[Records from a data collection]
----------------
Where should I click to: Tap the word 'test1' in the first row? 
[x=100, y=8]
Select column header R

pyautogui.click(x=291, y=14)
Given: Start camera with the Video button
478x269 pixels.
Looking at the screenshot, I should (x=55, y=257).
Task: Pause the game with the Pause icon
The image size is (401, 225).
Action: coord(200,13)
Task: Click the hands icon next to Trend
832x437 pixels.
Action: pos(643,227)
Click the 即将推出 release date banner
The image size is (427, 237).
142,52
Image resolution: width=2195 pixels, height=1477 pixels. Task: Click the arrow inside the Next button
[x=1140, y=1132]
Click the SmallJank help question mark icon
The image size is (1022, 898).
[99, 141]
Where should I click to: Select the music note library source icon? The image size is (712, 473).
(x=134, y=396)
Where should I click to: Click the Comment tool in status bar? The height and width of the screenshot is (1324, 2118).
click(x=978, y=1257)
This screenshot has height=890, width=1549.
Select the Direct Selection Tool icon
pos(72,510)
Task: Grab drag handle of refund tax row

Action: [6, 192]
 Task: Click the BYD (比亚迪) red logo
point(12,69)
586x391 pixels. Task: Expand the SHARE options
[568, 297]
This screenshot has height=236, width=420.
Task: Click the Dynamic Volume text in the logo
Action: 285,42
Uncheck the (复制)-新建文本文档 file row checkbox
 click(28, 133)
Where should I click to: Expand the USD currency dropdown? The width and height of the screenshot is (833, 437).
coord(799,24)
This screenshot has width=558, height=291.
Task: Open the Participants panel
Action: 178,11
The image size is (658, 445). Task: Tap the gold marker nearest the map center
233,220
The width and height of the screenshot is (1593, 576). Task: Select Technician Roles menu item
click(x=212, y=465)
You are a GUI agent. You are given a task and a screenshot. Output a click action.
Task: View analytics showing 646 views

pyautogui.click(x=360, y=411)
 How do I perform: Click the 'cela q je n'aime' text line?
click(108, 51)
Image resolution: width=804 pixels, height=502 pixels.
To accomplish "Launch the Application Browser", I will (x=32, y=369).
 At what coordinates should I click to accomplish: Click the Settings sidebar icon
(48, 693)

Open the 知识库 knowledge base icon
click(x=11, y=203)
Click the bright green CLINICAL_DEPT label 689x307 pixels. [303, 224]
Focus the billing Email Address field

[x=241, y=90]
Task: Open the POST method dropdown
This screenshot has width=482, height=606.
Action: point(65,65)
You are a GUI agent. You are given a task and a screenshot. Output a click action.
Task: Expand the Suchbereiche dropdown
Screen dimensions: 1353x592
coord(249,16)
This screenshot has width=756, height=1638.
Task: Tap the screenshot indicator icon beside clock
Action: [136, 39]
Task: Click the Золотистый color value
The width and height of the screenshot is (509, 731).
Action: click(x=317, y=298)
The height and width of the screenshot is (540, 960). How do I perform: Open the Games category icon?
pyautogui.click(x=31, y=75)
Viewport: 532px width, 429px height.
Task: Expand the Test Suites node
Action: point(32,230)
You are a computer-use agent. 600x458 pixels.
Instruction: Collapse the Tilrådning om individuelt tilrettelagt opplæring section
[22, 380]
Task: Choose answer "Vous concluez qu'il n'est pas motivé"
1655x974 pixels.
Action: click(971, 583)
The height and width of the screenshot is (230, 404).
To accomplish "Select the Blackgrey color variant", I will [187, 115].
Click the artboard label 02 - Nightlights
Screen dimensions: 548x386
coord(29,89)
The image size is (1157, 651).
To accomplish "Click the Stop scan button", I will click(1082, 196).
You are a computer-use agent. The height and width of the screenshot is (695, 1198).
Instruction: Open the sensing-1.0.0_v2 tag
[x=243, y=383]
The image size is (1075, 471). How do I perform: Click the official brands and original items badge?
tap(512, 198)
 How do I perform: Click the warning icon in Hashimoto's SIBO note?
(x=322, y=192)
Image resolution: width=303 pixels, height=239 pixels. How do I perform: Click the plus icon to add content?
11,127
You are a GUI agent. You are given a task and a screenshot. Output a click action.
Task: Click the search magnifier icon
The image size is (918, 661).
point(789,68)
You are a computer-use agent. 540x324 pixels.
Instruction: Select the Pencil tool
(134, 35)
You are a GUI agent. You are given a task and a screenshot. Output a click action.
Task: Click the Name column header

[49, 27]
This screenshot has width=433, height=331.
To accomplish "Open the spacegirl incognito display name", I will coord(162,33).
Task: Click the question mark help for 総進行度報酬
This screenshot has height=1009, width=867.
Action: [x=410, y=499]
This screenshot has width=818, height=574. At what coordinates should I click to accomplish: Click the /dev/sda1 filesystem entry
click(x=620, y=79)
----------------
* [Work order]: What you return should match the entries above exactly.

* [Answer section]:
Where should I click to: Tap the word 'test1' in the first row? 
[x=100, y=8]
Select column header R

pyautogui.click(x=291, y=14)
Given: Start camera with the Video button
478x269 pixels.
Looking at the screenshot, I should (x=55, y=257).
Task: Pause the game with the Pause icon
The image size is (401, 225).
Action: coord(200,13)
Task: Click the hands icon next to Trend
832x437 pixels.
Action: pos(643,227)
Click the 即将推出 release date banner
The image size is (427, 237).
142,52
Image resolution: width=2195 pixels, height=1477 pixels. Task: Click the arrow inside the Next button
[x=1140, y=1132]
Click the SmallJank help question mark icon
The image size is (1022, 898).
[99, 141]
Where should I click to: Select the music note library source icon? The image size is (712, 473).
(x=134, y=396)
Where should I click to: Click the Comment tool in status bar? The height and width of the screenshot is (1324, 2118).
click(x=978, y=1257)
This screenshot has height=890, width=1549.
Select the Direct Selection Tool icon
pos(72,510)
Task: Grab drag handle of refund tax row

Action: [6, 192]
 Task: Click the BYD (比亚迪) red logo
point(12,69)
586x391 pixels. Task: Expand the SHARE options
[568, 297]
This screenshot has height=236, width=420.
Task: Click the Dynamic Volume text in the logo
Action: 285,42
Uncheck the (复制)-新建文本文档 file row checkbox
 click(28, 133)
Where should I click to: Expand the USD currency dropdown? The width and height of the screenshot is (833, 437).
coord(799,24)
This screenshot has width=558, height=291.
Task: Open the Participants panel
Action: 178,11
The image size is (658, 445). Task: Tap the gold marker nearest the map center
233,220
The width and height of the screenshot is (1593, 576). Task: Select Technician Roles menu item
click(x=212, y=465)
You are a GUI agent. You are given a task and a screenshot. Output a click action.
Task: View analytics showing 646 views

pyautogui.click(x=360, y=411)
 How do I perform: Click the 'cela q je n'aime' text line?
click(108, 51)
Image resolution: width=804 pixels, height=502 pixels.
To accomplish "Launch the Application Browser", I will (x=32, y=369).
 At what coordinates should I click to accomplish: Click the Settings sidebar icon
(48, 693)

Open the 知识库 knowledge base icon
click(x=11, y=203)
Click the bright green CLINICAL_DEPT label 689x307 pixels. [303, 224]
Focus the billing Email Address field

[x=241, y=90]
Task: Open the POST method dropdown
This screenshot has width=482, height=606.
Action: point(65,65)
You are a GUI agent. You are given a task and a screenshot. Output a click action.
Task: Expand the Suchbereiche dropdown
Screen dimensions: 1353x592
coord(249,16)
This screenshot has width=756, height=1638.
Task: Tap the screenshot indicator icon beside clock
Action: [136, 39]
Task: Click the Золотистый color value
The width and height of the screenshot is (509, 731).
Action: click(x=317, y=298)
The height and width of the screenshot is (540, 960). How do I perform: Open the Games category icon?
pyautogui.click(x=31, y=75)
Viewport: 532px width, 429px height.
Task: Expand the Test Suites node
Action: point(32,230)
You are a computer-use agent. 600x458 pixels.
Instruction: Collapse the Tilrådning om individuelt tilrettelagt opplæring section
[22, 380]
Task: Choose answer "Vous concluez qu'il n'est pas motivé"
1655x974 pixels.
Action: click(971, 583)
The height and width of the screenshot is (230, 404).
To accomplish "Select the Blackgrey color variant", I will [187, 115].
Click the artboard label 02 - Nightlights
Screen dimensions: 548x386
coord(29,89)
The image size is (1157, 651).
To accomplish "Click the Stop scan button", I will click(1082, 196).
You are a computer-use agent. The height and width of the screenshot is (695, 1198).
Instruction: Open the sensing-1.0.0_v2 tag
[x=243, y=383]
The image size is (1075, 471). How do I perform: Click the official brands and original items badge?
tap(512, 198)
 How do I perform: Click the warning icon in Hashimoto's SIBO note?
(x=322, y=192)
Image resolution: width=303 pixels, height=239 pixels. How do I perform: Click the plus icon to add content?
11,127
You are a GUI agent. You are given a task and a screenshot. Output a click action.
Task: Click the search magnifier icon
The image size is (918, 661).
point(789,68)
You are a computer-use agent. 540x324 pixels.
Instruction: Select the Pencil tool
(134, 35)
You are a GUI agent. You are given a task and a screenshot. Output a click action.
Task: Click the Name column header

[49, 27]
This screenshot has width=433, height=331.
To accomplish "Open the spacegirl incognito display name", I will coord(162,33).
Task: Click the question mark help for 総進行度報酬
This screenshot has height=1009, width=867.
Action: [x=410, y=499]
This screenshot has width=818, height=574. At what coordinates should I click to accomplish: Click the /dev/sda1 filesystem entry
click(x=620, y=79)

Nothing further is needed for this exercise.